### PROVIDED MATERIAL
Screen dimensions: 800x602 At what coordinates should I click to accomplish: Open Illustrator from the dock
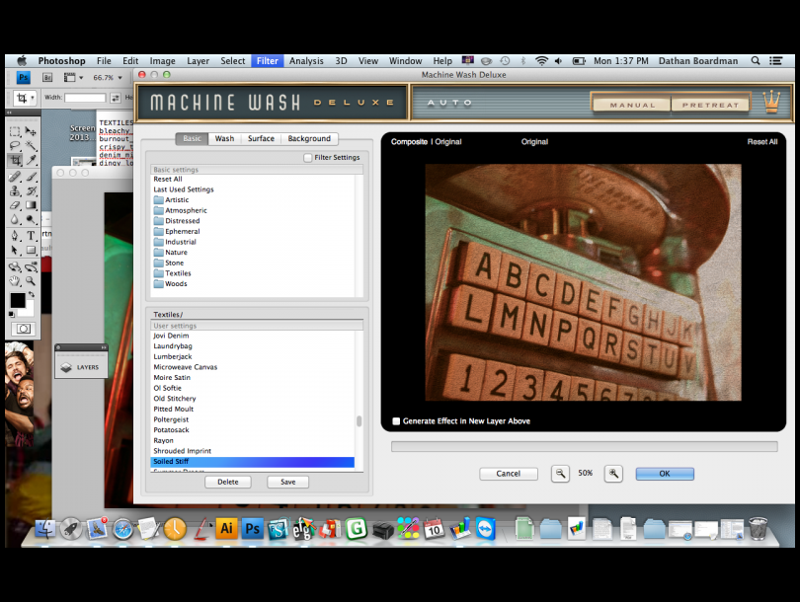click(226, 529)
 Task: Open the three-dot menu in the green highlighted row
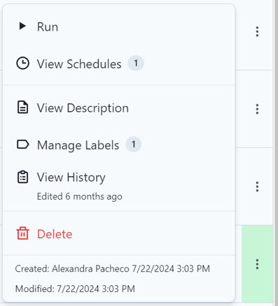coord(257,264)
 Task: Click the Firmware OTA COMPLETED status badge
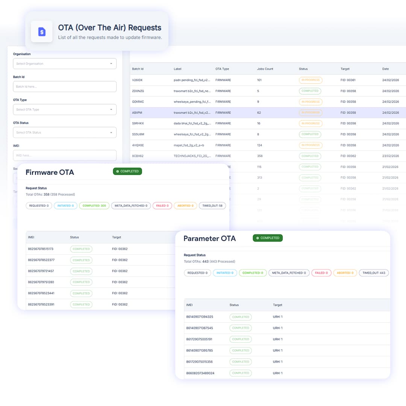pos(127,171)
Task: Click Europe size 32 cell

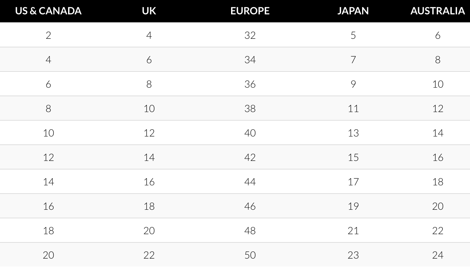Action: pos(250,35)
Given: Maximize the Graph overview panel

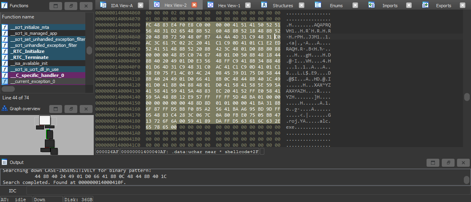Looking at the screenshot, I should pyautogui.click(x=56, y=109).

### ACTIVITY
The records above should be written out exactly, and the images dropped.

### COMPLETED EXERCISE
Screen dimensions: 800x602 At what coordinates should I click to accomplish: Open Illustrator from the dock
click(226, 529)
 Task: Open the three-dot menu in the green highlighted row
coord(257,264)
 Task: Click the Firmware OTA COMPLETED status badge
pos(127,171)
Task: Click Europe size 32 cell

Action: pos(250,35)
Given: Maximize the Graph overview panel

Looking at the screenshot, I should pyautogui.click(x=56, y=109).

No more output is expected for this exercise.